What you should do:
Under this line sits a listing. Repeat exactly and only its lines from the one holding "Task: Expand the Sort Your Life Out downloads" through the one holding "Screen dimensions: 1429x840"; skip pictures.
□ □ □ □
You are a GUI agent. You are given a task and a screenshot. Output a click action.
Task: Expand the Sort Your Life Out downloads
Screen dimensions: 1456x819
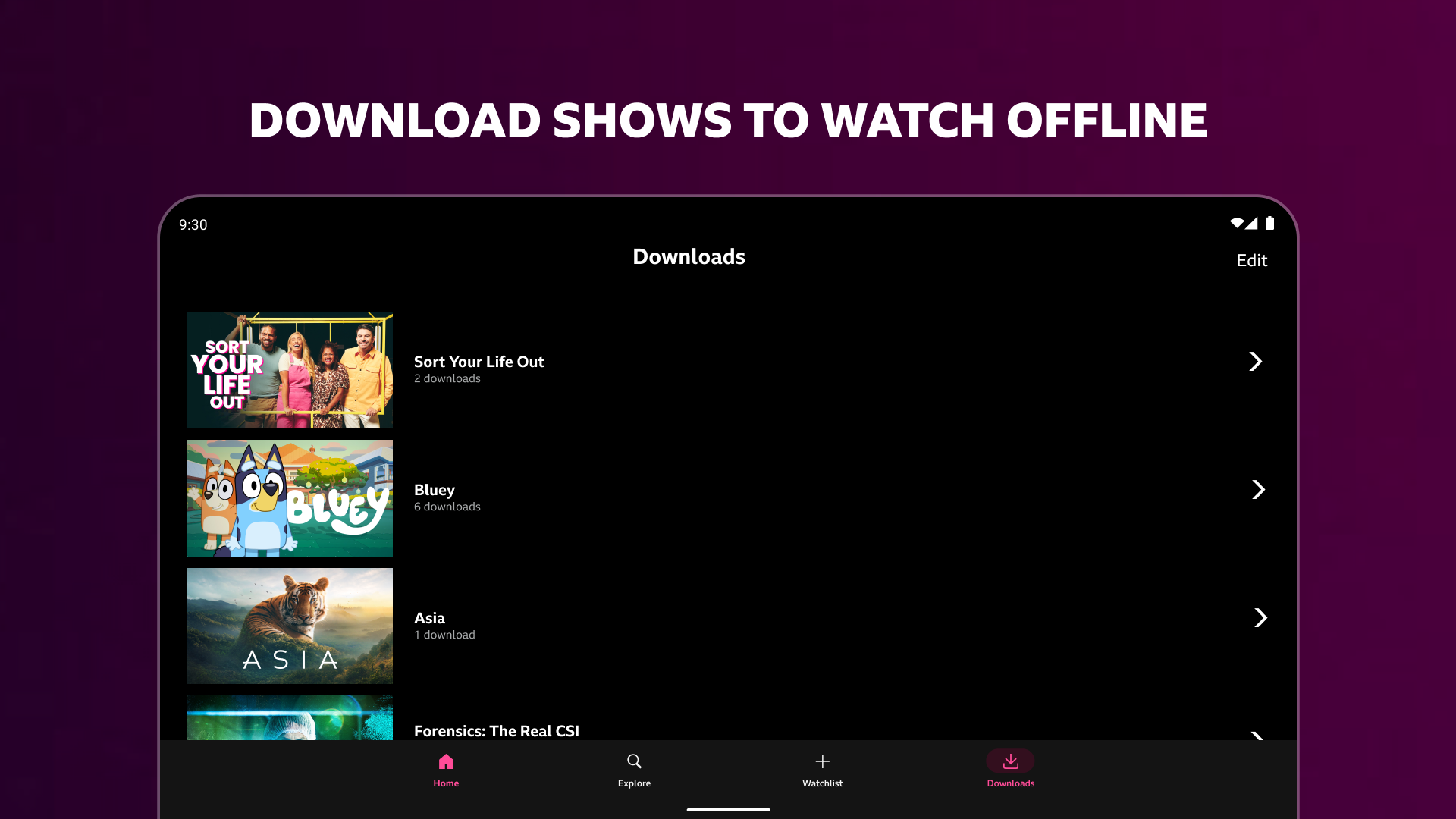tap(1255, 362)
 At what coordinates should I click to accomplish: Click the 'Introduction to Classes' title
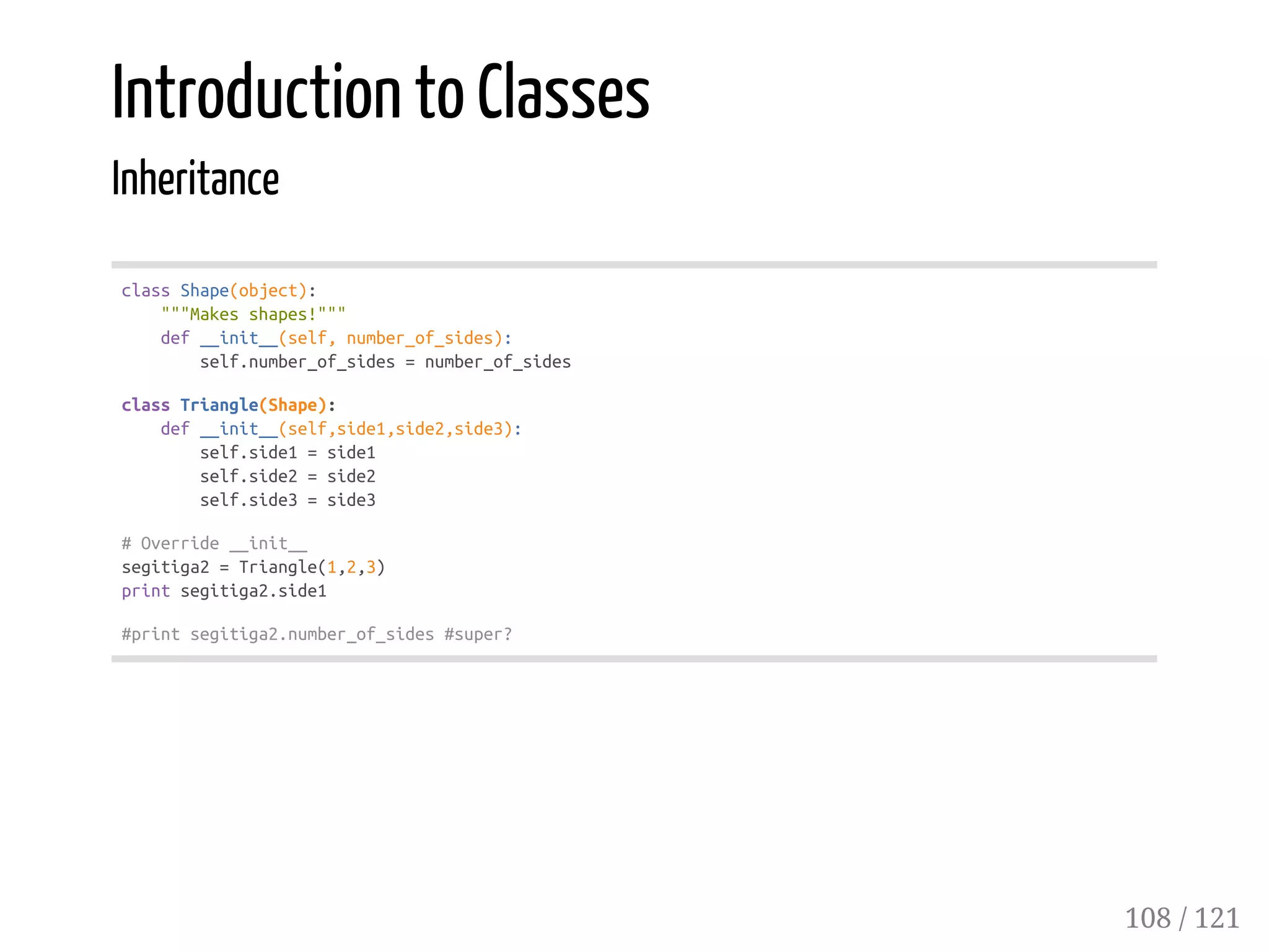(x=380, y=93)
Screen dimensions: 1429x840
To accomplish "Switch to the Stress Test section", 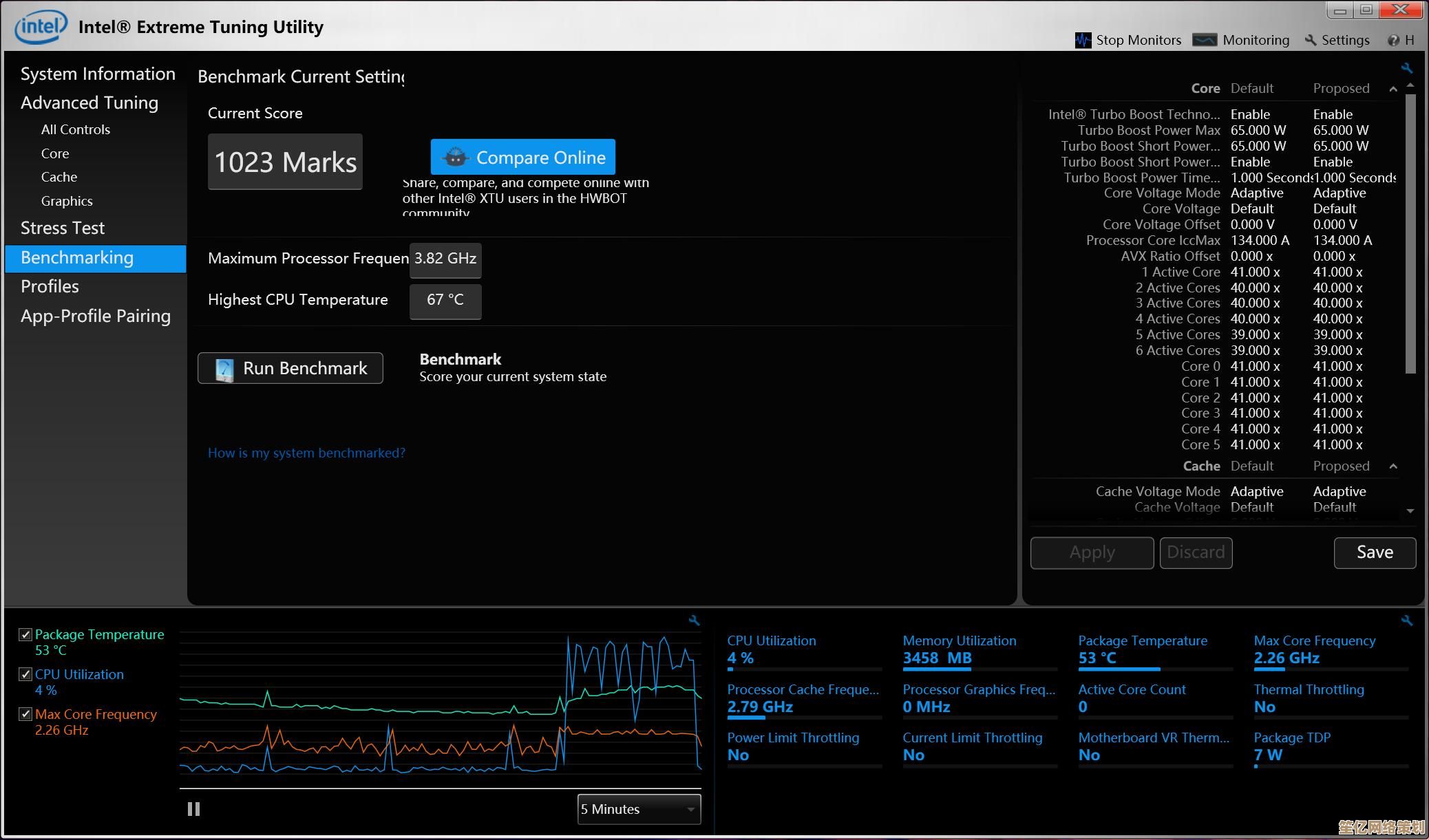I will click(63, 228).
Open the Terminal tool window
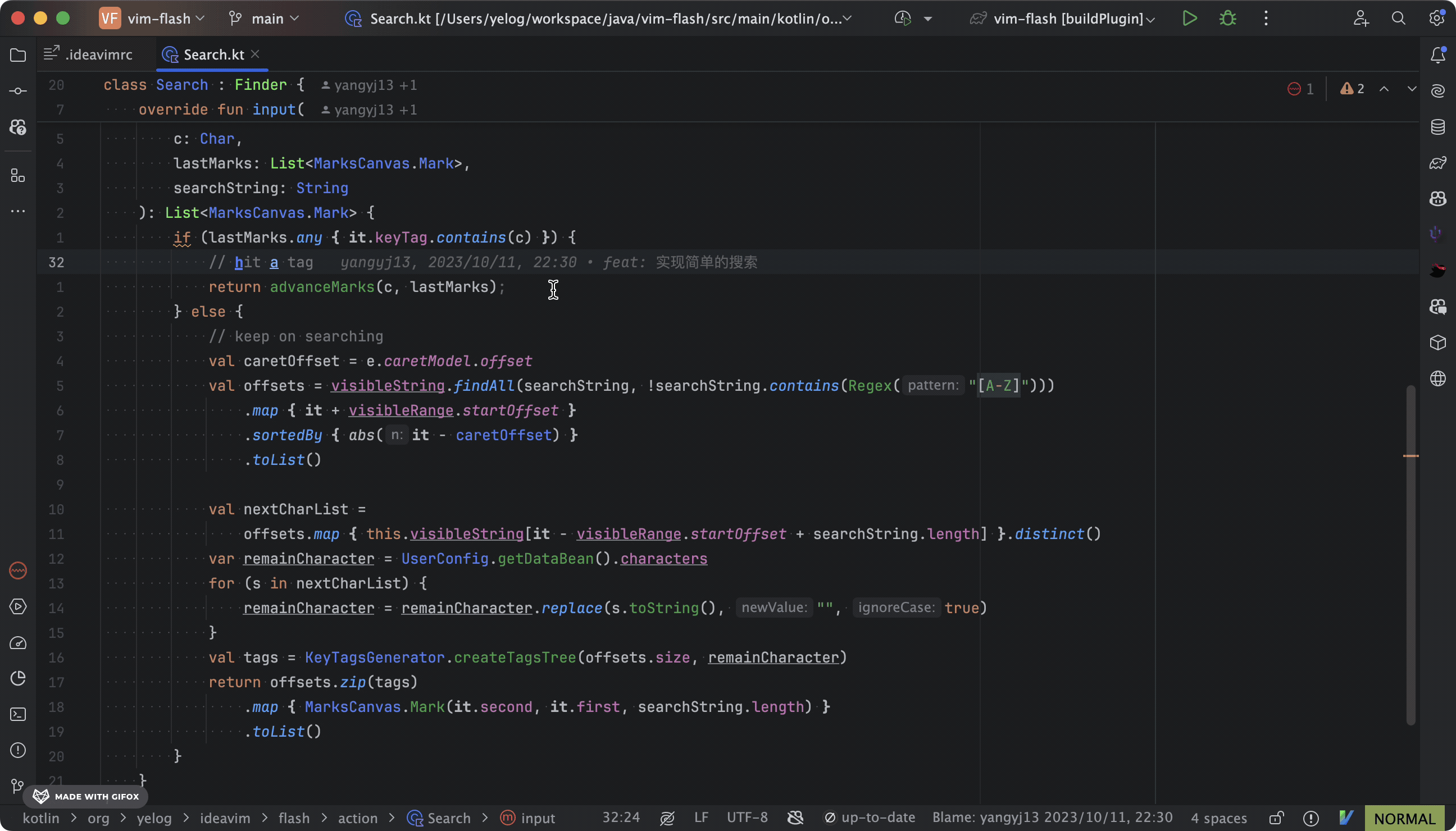 pos(18,714)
□ □ □ □
Response to this task:
Task: Expand the Sort Your Life Out downloads
Screen dimensions: 1456x819
tap(1255, 362)
 At what coordinates should I click to accomplish: Click the 'Introduction to Classes' title
(x=380, y=93)
Screen dimensions: 1429x840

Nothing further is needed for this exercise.